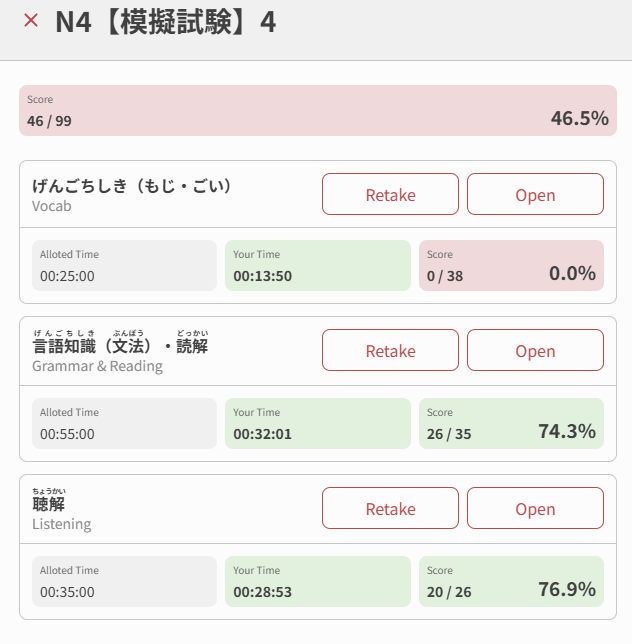Click the Vocab Your Time 00:13:50 box
This screenshot has width=632, height=644.
pyautogui.click(x=317, y=266)
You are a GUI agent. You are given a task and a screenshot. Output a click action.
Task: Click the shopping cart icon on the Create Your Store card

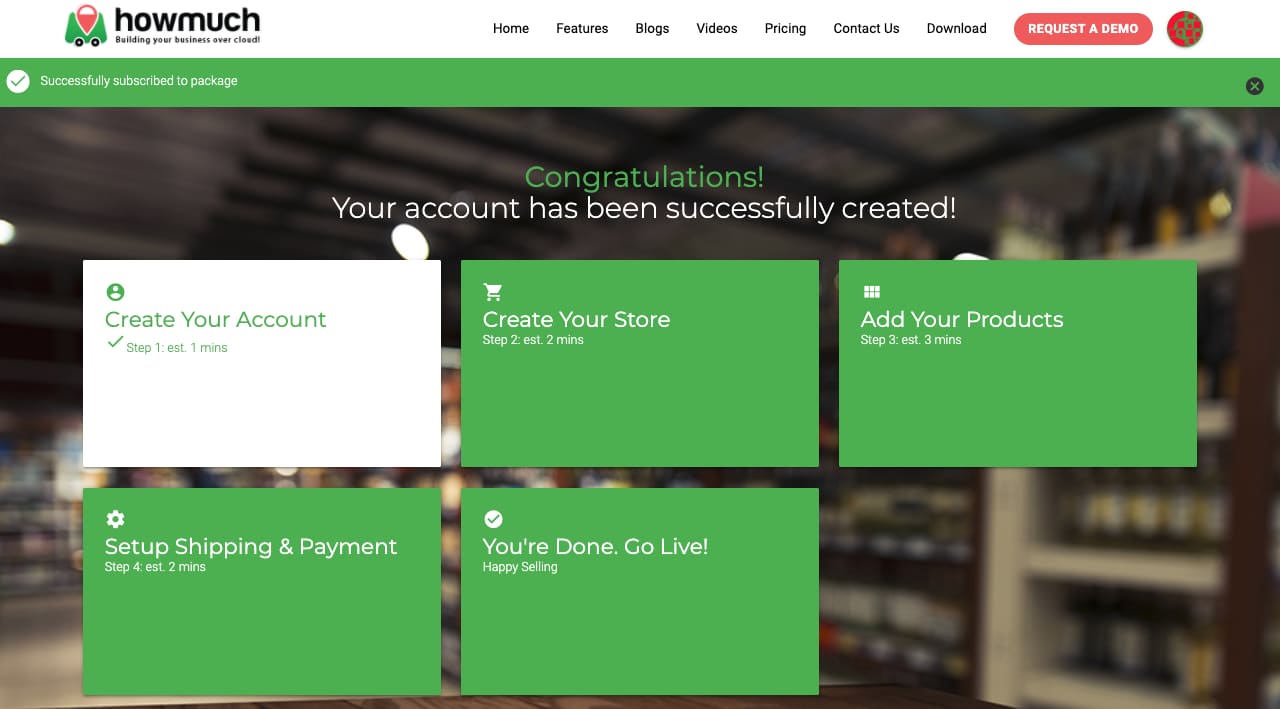493,292
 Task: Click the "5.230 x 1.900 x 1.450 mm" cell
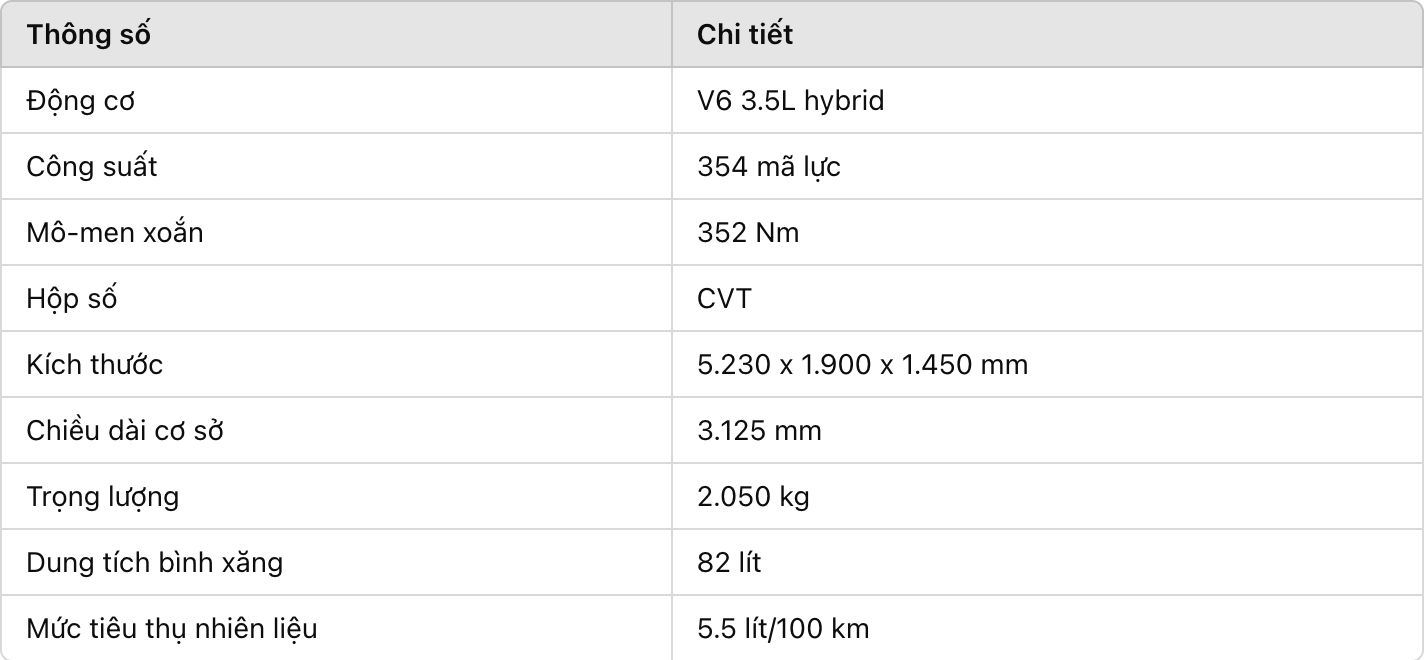(x=862, y=365)
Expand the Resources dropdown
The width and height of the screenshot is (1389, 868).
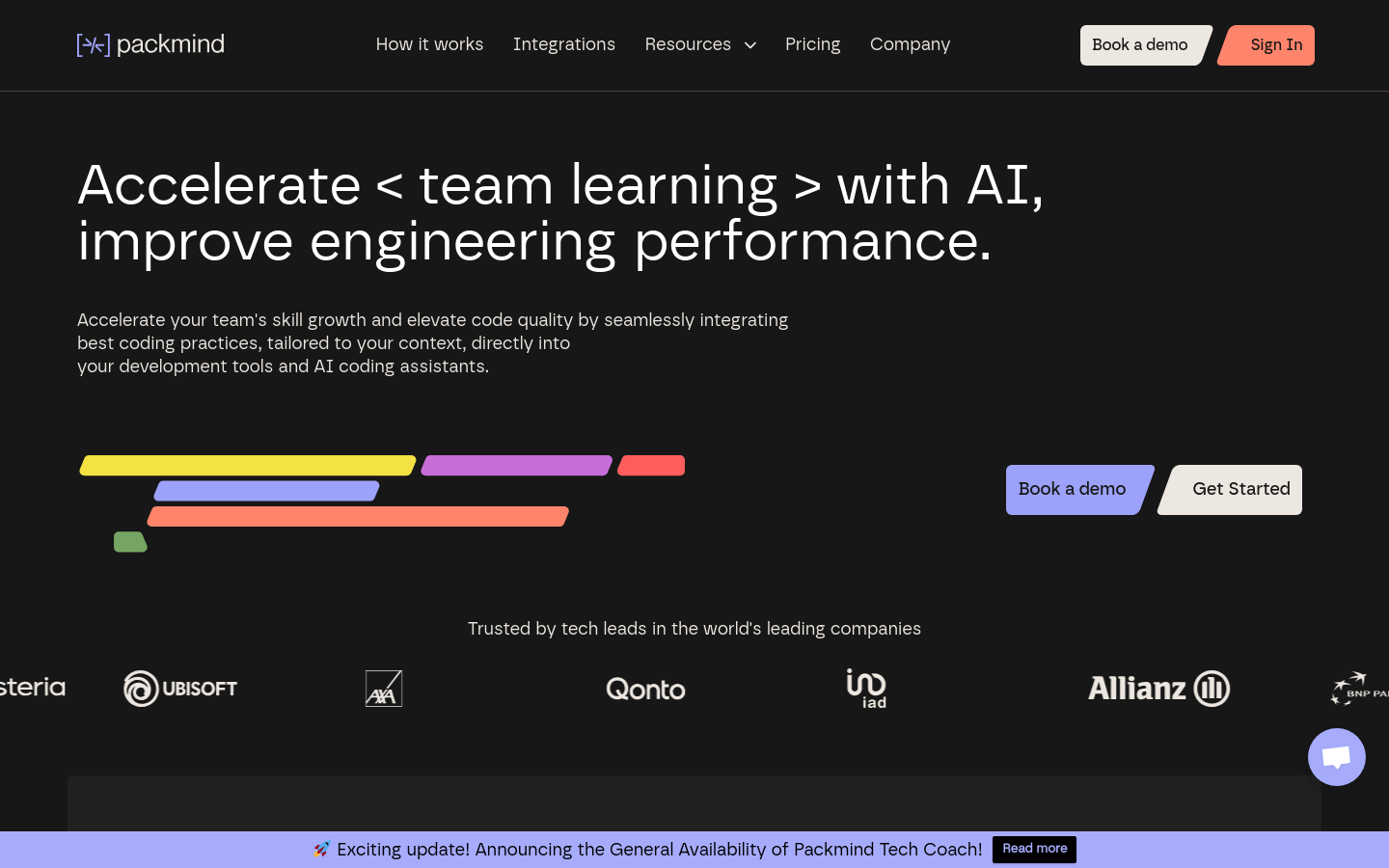[700, 44]
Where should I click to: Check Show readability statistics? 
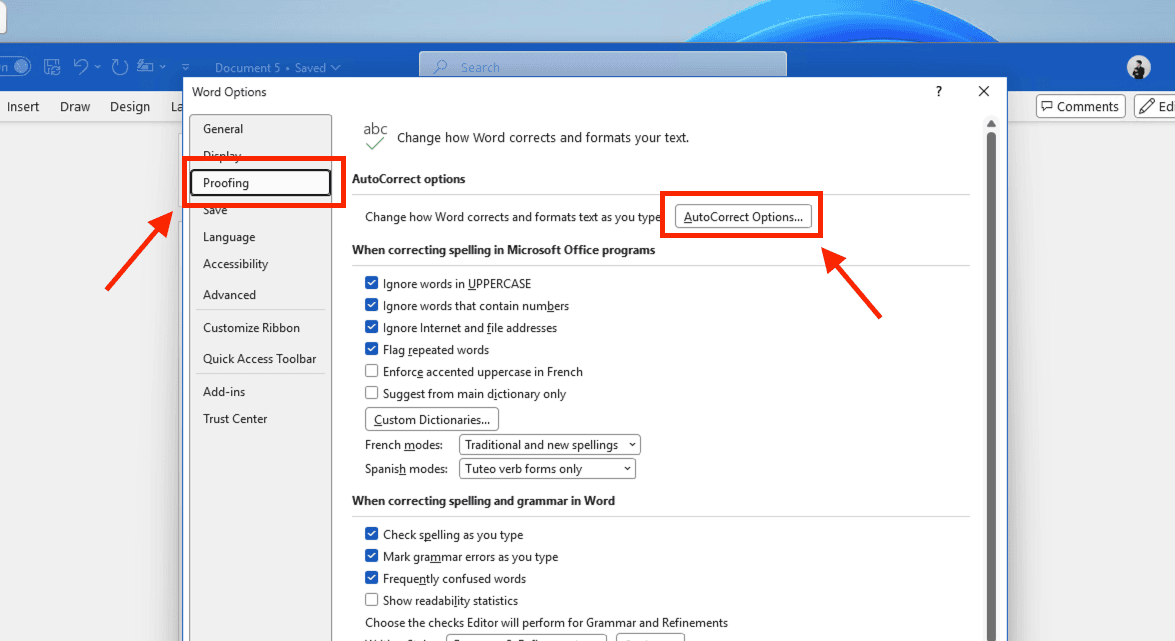point(372,601)
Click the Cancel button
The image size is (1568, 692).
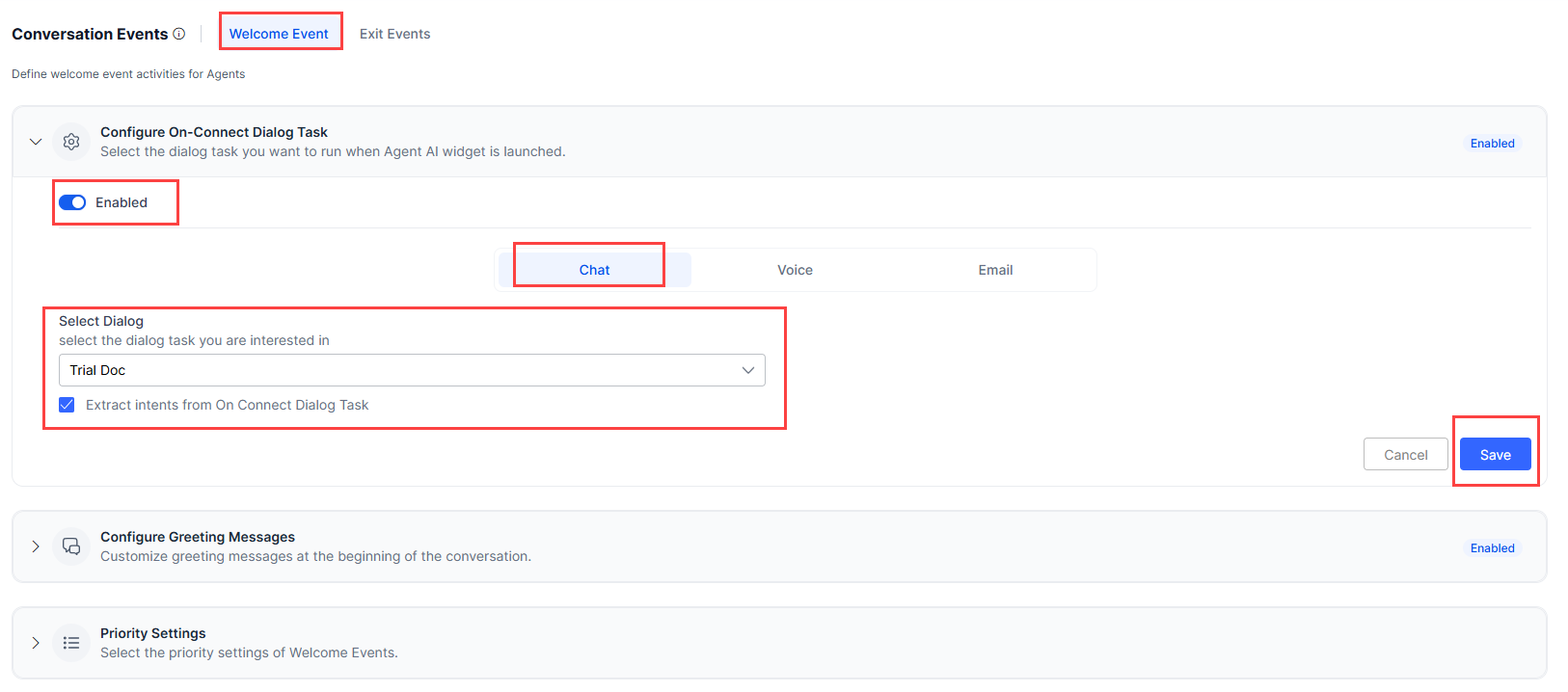tap(1405, 455)
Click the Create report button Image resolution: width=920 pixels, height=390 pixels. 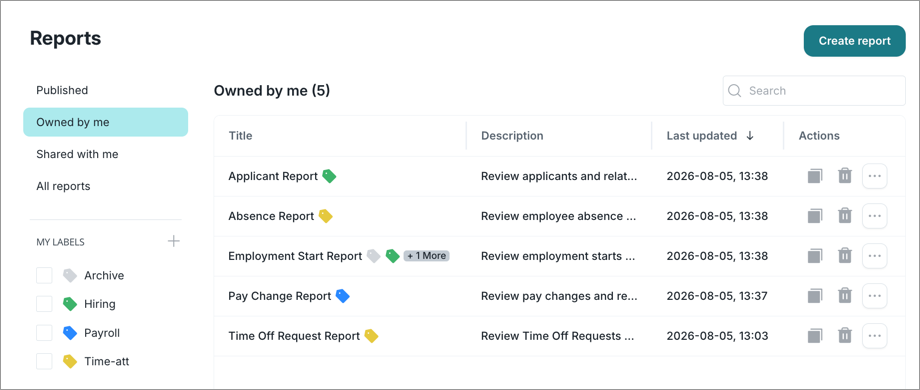(854, 41)
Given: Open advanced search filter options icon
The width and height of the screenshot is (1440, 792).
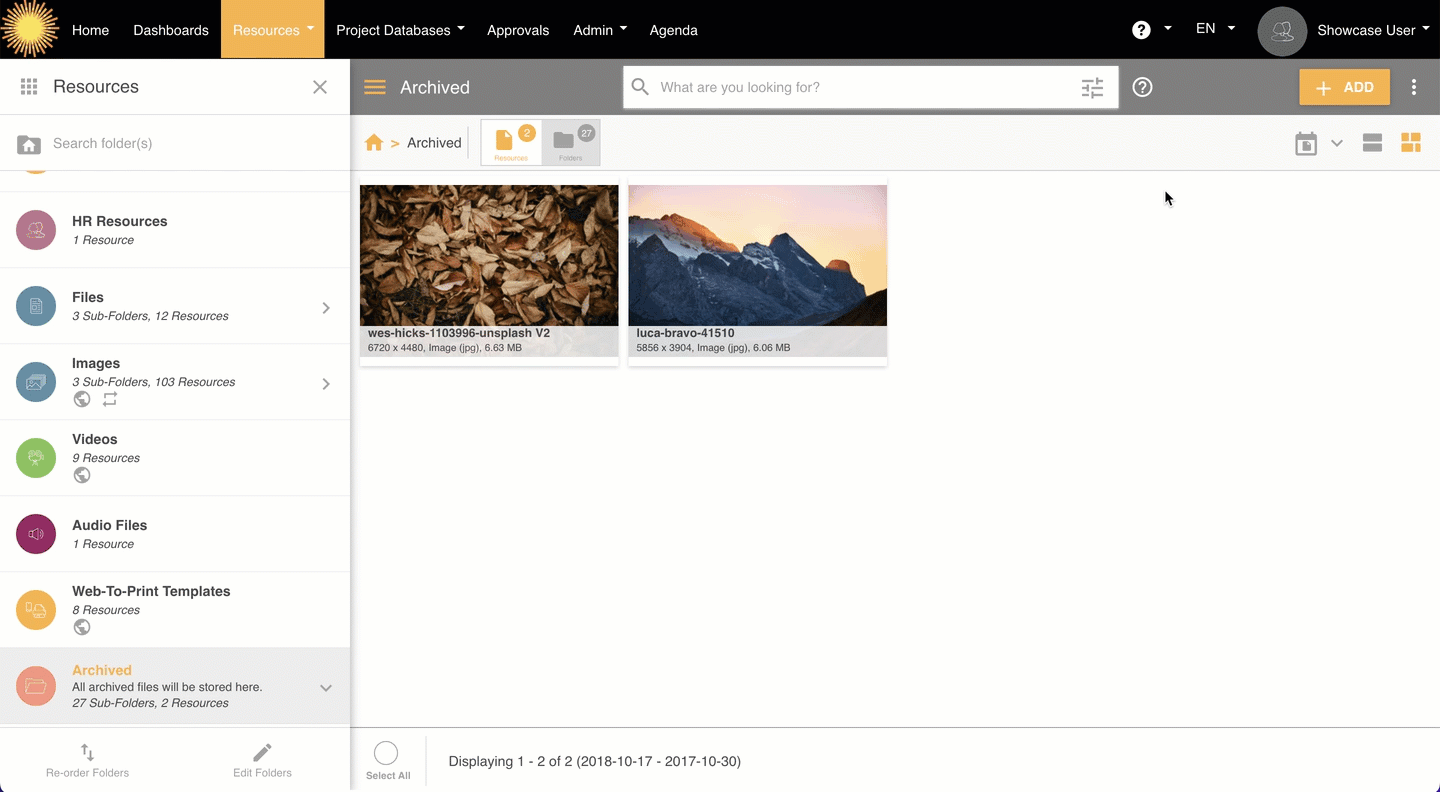Looking at the screenshot, I should (x=1092, y=88).
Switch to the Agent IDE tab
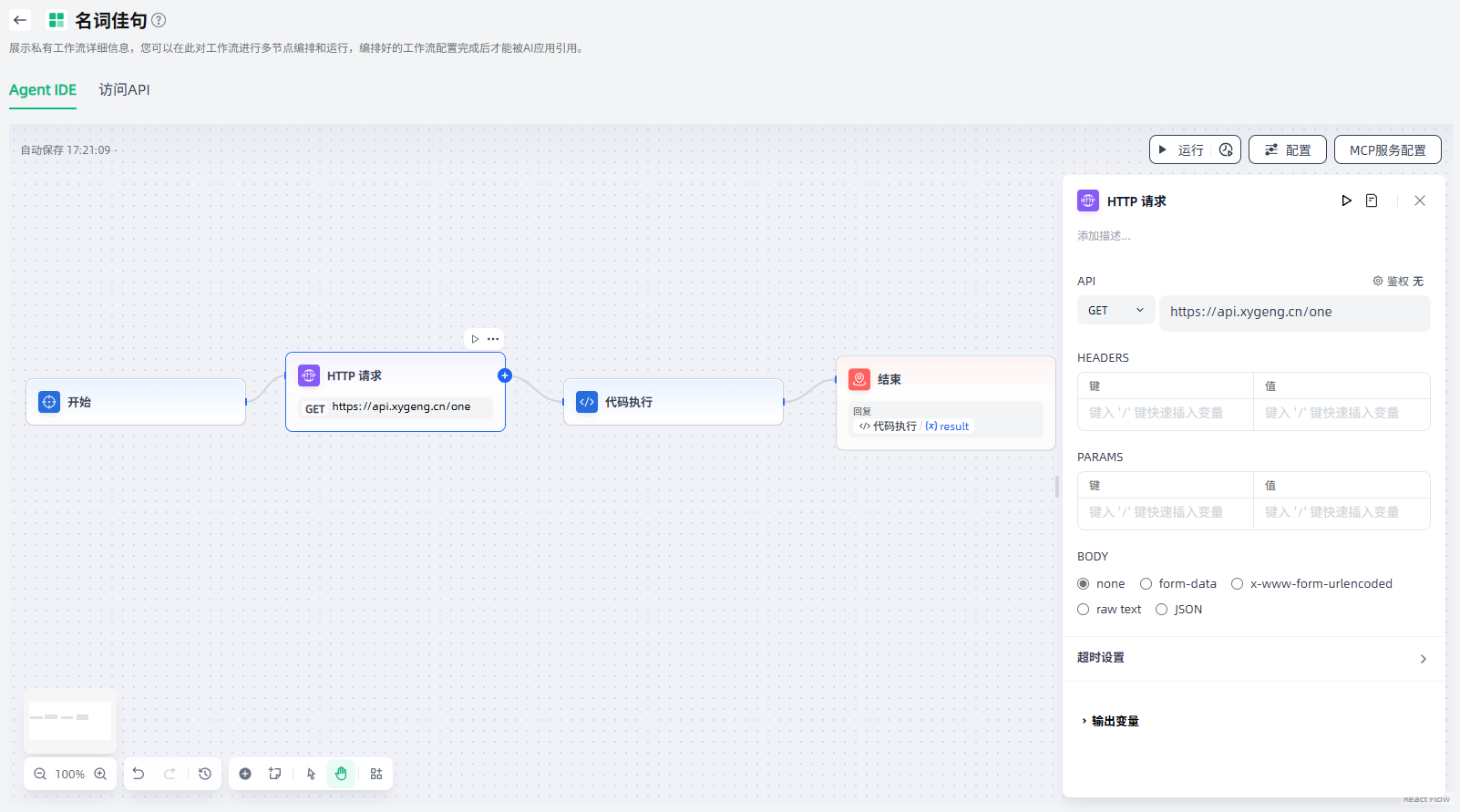Screen dimensions: 1460x812 tap(43, 89)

***

What you should do
A word-for-word copy is required of the lines above from the line with "Given: Open advanced" through the last line of the data; no other lines and no pictures belong in it.

Your response
Given: Open advanced search filter options icon
The width and height of the screenshot is (1440, 792).
Looking at the screenshot, I should (x=1092, y=88).
Switch to the Agent IDE tab
Screen dimensions: 1460x812 tap(43, 89)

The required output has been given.